──────── TEXTE SOURCE ────────

Ce livre est dans la lignée des analyses d’Ivan Illich et de Hans Jonas. Une première version de ce texte à été présentée à la séance inaugurale du séminaire « risques » organisée en 2001 par le Commissariat général du Plan. Le résumé suivant ne recouvre pas l’articulation du livre lui-même. Les intertitres sont propres à ce résumé.
1/7) introduction
Lorsque les « trente glorieuses » - cette période de croissance économique qui semblait devoir durer jusqu’à la fin des temps – vinrent à leur terme, cessa du même coup la critique radicale de la société industrielle et de son mode de développement. Le chômage s’était installé pour durer et la croissance apparaissait comme le seul remède. Il ne fut plus jamais question de son contenu. La macroéconomie avait pris les rênes du pouvoir. Les questions les plus fondamentales ne furent plus jamais posées. La croissance et sa juste répartition devinrent les seules préoccupations. Mais s’il est bon de vouloir partager équitablement un gâteau aussi gros que possible, il conviendrait peut-être de se demander d’abord s’il n’est pas empoisonné.
Ce qui est en question est la critique du projet technicien qui caractérise la société industrielle. J’entends par-là la volonté de remplacer le tissu social, les liens de solidarité qui constituent la trame d’une société, par une fabrication ; le projet inédit de produire les relations des hommes à leurs voisins et à leur monde comme on produit des automobiles ou des fibres de verre. L’autoroute, le rein artificiel et l’internet ne sont pas seulement des objets ; ils trahissent un certain type de rapport instrumental à l’espace, à la mort et au sens. Il ne faudrait pas qu’en voulant dominer la nature et l’histoire par leurs outils, les hommes ne réussissent qu’à se faire les esclaves de leurs outils. Une société construite autour de ses autoroutes et de ses TGV créé plus de barrières entre les hommes qu’elle n’en supprime.

──────── DONNÉES ENREGISTRÉES ────────

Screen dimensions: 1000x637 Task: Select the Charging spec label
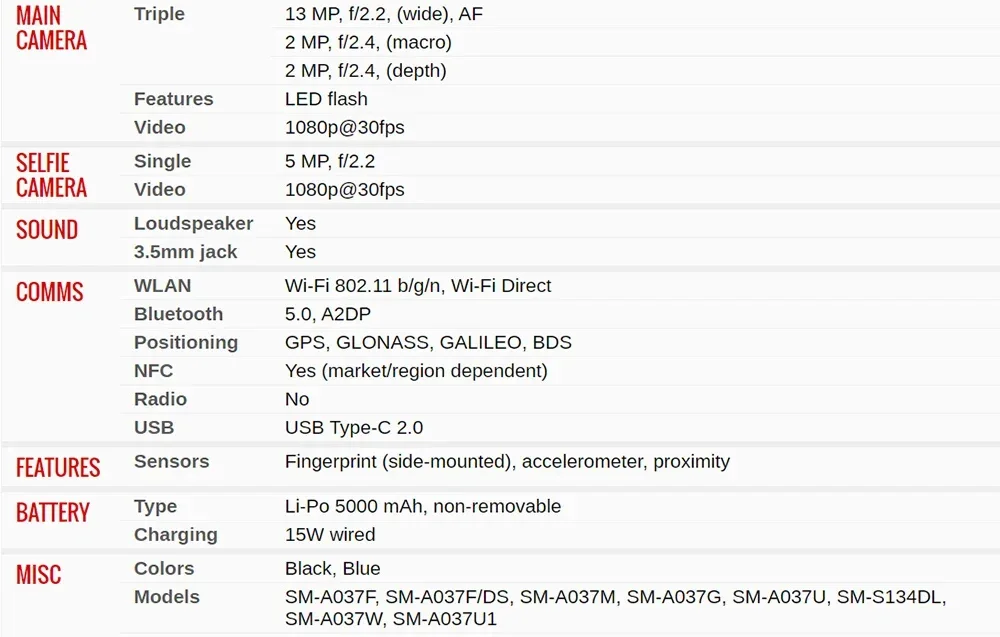point(175,535)
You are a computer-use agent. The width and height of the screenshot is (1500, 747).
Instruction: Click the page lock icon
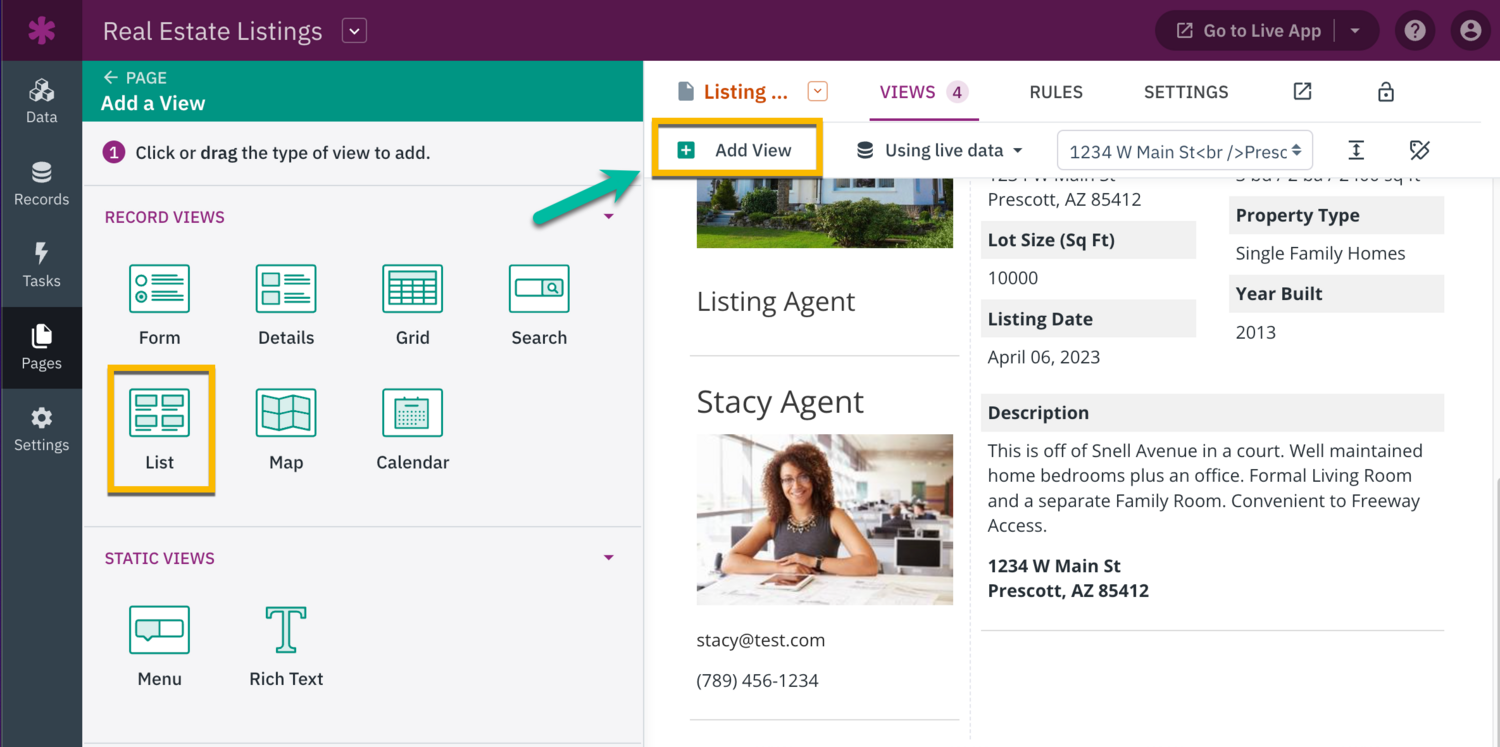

────────

TÂCHES À RÉALISER
1. Répondez à ces questions à partir du texte source ci-dessus :
(a) Quel organisme a organisé en 2001 le séminaire « risques » ?
(b) Quel remède apparaissait comme le seul face au chômage ?
(c) Quels trois objets sont cités comme trahissant un rapport instrumental à l'espace, à la mort et au sens ?
2. Restituez le passage du texte source qui commence par « Ce livre est » et se poursuit jusqu'à « à ce résumé. ».

VOS RÉPONSES
1.
(a) Le Commissariat général du Plan.
(b) La croissance.
(c) L'autoroute, le rein artificiel et l'internet.

2.
Ce livre est dans la lignée des analyses d’Ivan Illich et de Hans Jonas. Une première version de ce texte à été présentée à la séance inaugurale du séminaire « risques » organisée en 2001 par le Commissariat général du Plan. Le résumé suivant ne recouvre pas l’articulation du livre lui-même. Les intertitres sont propres à ce résumé.